What I have tried is

1) The Latest WinSCP version

2) I was and always used WinSCP v3.3.0 & v3.7.6 but I recently noticed quite a few posts that pointed to a bug with the earlier version (jpg win3.3.0) therefore I tried the latest WinSCP which did not resolve the Permission denied issue, so I stuck with WinSCP 3.5.5 which fixed that bug.

3) I have tried other clients i.e such as Bitvise but still when trying to trf files to the win7 machine I get Permission denied error code 3.

4) FreeSSHd 1.3.1 jpg I am using NT Authentication and have set public key to allowed with Shell, SFTP, and Tunnel all selected.– the key was generated from the putty key generator.

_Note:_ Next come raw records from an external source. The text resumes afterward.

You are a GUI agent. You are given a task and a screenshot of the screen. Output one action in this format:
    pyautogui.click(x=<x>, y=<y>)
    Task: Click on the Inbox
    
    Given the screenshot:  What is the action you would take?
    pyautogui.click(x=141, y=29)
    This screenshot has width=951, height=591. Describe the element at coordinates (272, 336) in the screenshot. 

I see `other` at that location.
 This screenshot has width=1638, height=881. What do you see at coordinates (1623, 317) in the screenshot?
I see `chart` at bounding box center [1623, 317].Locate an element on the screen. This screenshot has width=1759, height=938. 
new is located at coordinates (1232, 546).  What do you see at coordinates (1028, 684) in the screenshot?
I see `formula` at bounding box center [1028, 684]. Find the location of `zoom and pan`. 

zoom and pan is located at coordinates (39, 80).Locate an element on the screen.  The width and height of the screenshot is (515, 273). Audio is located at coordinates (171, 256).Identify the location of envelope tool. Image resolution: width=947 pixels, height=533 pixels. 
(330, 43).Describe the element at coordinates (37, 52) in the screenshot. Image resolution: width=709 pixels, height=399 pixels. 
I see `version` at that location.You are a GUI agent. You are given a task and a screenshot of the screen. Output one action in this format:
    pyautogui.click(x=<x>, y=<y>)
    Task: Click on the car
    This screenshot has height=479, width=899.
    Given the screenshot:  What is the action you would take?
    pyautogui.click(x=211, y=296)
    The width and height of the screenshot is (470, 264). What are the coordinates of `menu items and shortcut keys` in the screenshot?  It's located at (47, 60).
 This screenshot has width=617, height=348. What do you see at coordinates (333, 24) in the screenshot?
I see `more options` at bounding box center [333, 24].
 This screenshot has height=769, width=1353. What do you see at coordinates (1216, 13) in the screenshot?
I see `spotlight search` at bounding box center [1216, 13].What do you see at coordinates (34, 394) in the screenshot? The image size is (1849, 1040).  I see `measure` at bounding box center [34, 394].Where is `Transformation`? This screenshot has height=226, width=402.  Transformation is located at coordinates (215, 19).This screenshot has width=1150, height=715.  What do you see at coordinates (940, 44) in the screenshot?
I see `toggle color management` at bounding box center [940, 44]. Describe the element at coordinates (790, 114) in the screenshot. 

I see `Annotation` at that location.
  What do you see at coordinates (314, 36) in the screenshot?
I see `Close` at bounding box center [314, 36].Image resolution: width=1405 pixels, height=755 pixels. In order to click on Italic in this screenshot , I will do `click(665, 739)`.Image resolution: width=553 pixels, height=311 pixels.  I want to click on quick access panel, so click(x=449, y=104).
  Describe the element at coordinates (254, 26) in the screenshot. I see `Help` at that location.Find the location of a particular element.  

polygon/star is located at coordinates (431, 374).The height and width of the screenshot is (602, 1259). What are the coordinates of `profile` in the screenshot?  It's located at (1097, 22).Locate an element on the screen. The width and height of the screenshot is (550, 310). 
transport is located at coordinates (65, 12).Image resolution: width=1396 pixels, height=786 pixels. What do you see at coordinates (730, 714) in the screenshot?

5) The only programme that works as a server on the problematic win7 machine is FreeSSHd 1.3.1, I have tried other programmes i.e Open sshd, I have also tried installing Cygwin spending weeks trying to get this to work but failed, so I am stuck now and I do now need some help.

Can somebody help to point me to getting this Permission denied issue away from my win7 machine –

WinSCP Locally I CAN go destination to source copy / delete or move, - but I can NOT go source to destination ans that route give me Permission denied error code 3 ( in short the right hand column is off limits.

I have been trying to resolve this spending many hours every day for the last 3 months reading posts and trying various things but I just cannot resolve this so I am afraid I need to ask for help – I am not a computer luddite as I have set up my own network and it works well but as I am now asking for help if anybody can assist could you please guide me through any possible solution it will help save time

I have Bitvise server and clients on the other win7 machines without any issue ? if I can add anything else that would be helpful just ask.

Ps Note to the Moderator - if I have posted in the wrong section apologies and could you please move it to the section that I may get help.

Thanks


----------